O presidente da Academia Vianense de Letras, Luiz Alexandre
Raposo, ressalta que, completamente esquecida pela história oficial,
não fosse este oportuno trabalho da pesquisadora Mundinha Araújo, a
“revolta dos pretos de Viana” tem alcançado, desde que o livro foi
editado pela primeira vez em 1994, citações nas mais diversas obras que
tentam melhor esclarecer a postura do negro frente a tão cruel forma de
dominação. De acordo com Luiz Raposo, alguns estudiosos do assunto
chegam a considerar o episódio vianense como um dos levantes de
escravos mais importantes já registrados no Brasil.
Por isso
mesmo, Mundinha Araújo afirma que o objetivo principal é a divulgação
de seu trabalho junto às escolas. Ela espera que o episódio, que foi
muito importante em Viana, desperte interesse dos professores e alunos.

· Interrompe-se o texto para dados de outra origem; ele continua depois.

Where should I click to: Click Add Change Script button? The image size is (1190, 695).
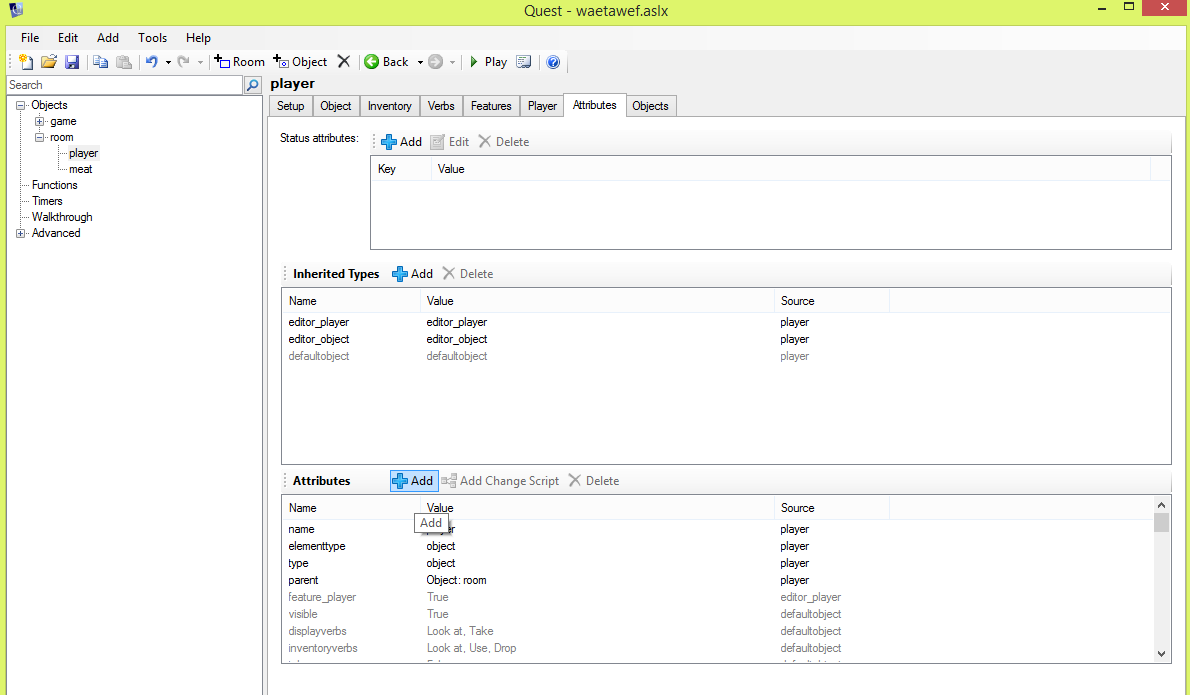pyautogui.click(x=500, y=481)
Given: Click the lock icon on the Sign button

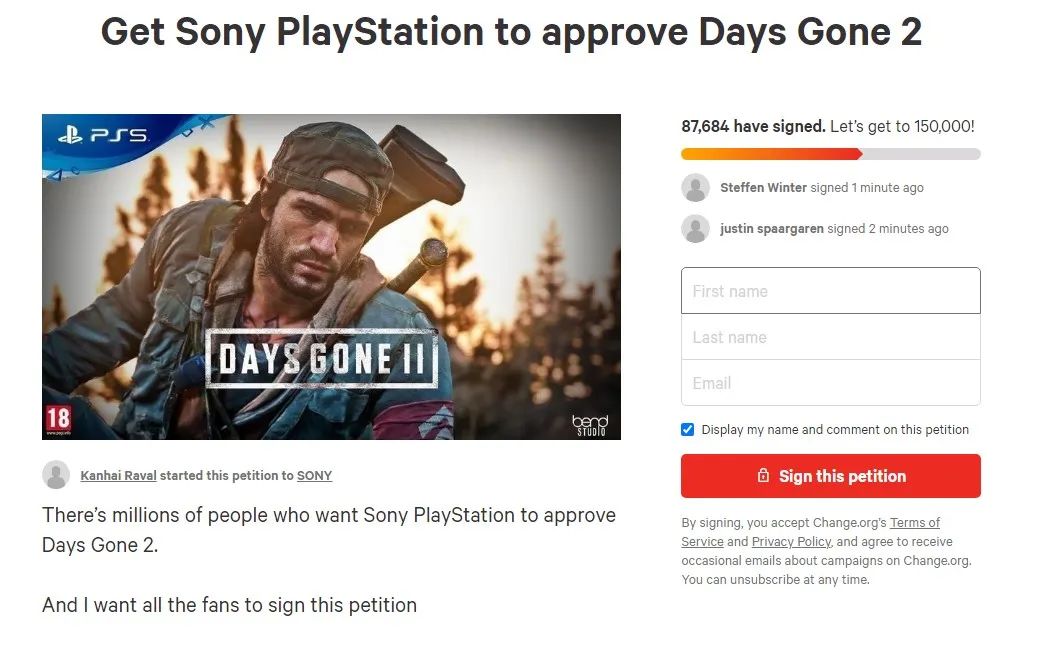Looking at the screenshot, I should pyautogui.click(x=763, y=476).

“O que eu pretendo mesmo é, a partir de agora, retomar as visitas às
comunidades da região, que na época foram abrangidas por este
conflito”, ressalta Mundinha.
Para quem não sabe, ela é a
fundadora do Centro de Cultura Negra do Maranhão e, há quase trinta
anos, tem se dedicado à pesquisa e ao registro da resistência da raça
negra, durante o período da escravatura. Técnica em Comunicação Social,
Mundinha tem atuação marcante na área da cultura maranhense,
destacando-se seu trabalho à frente do Arquivo Público do Estado
(1991–2002), quando foi promovida a modernização dessa instituição.
Além da pesquisa, em fase de conclusão, sobre a figura do lendário
negro Cosme (temível líder quilombola da época da Balaiada), Mundinha
também é autora dos seguintes trabalhos: Breve memória das comunidades
de Alcântara (1990), A invasão do quilombo Limoeiro (1992) e Documentos
para a História da Balaiada (org. – 2001).